Data for the task>
┌──
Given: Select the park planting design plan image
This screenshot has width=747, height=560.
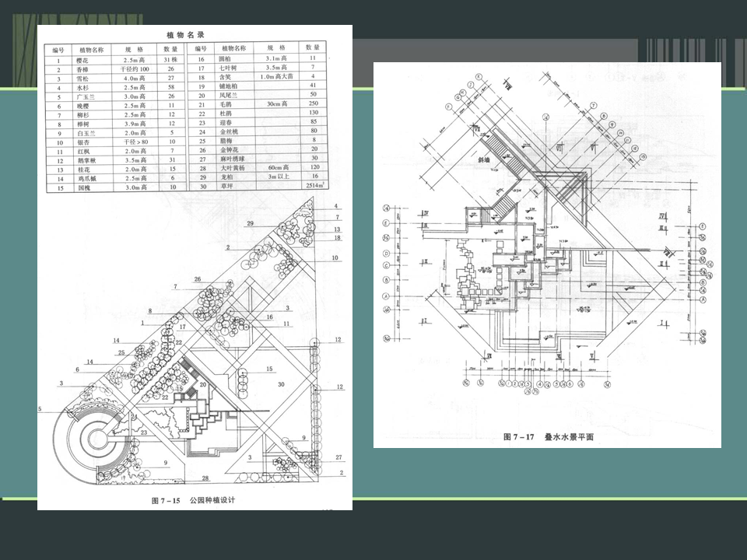Looking at the screenshot, I should [195, 267].
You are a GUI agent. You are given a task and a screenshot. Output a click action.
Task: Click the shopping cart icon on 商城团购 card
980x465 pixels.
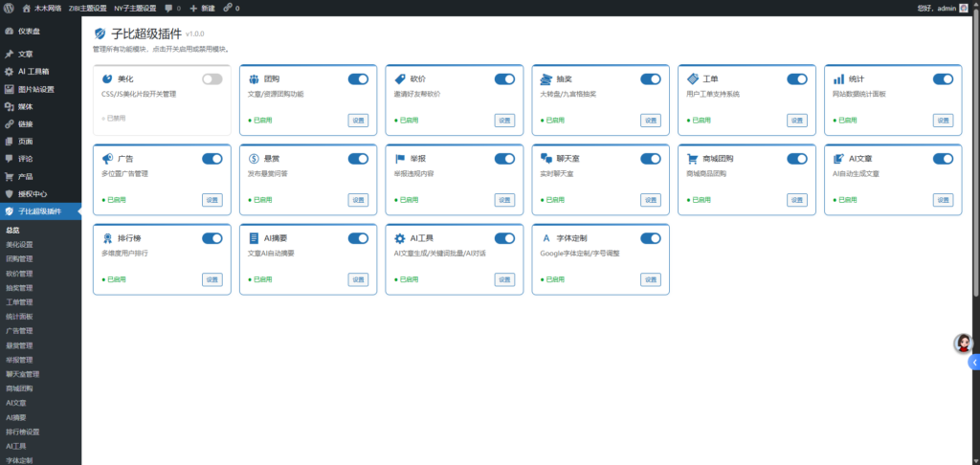point(693,159)
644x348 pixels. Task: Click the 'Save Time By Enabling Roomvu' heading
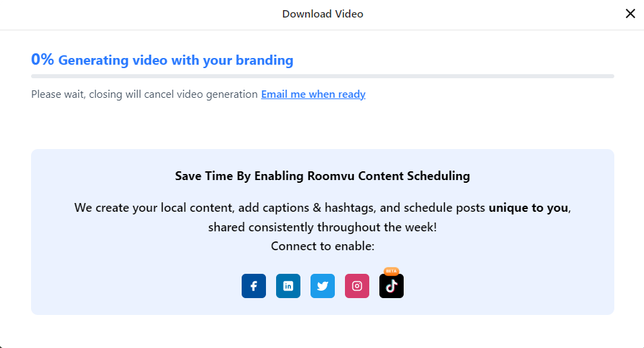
└──
Return the whole listing, word for word, and leave out every picture.

Given: Select the park planting design plan image
This screenshot has width=747, height=560.
Looking at the screenshot, I should [195, 267].
You are a GUI agent. You are given a task and a screenshot. Output a click action.
Task: Click the shopping cart icon on 商城团购 card
980x465 pixels.
point(693,159)
644x348 pixels. Task: Click the 'Save Time By Enabling Roomvu' heading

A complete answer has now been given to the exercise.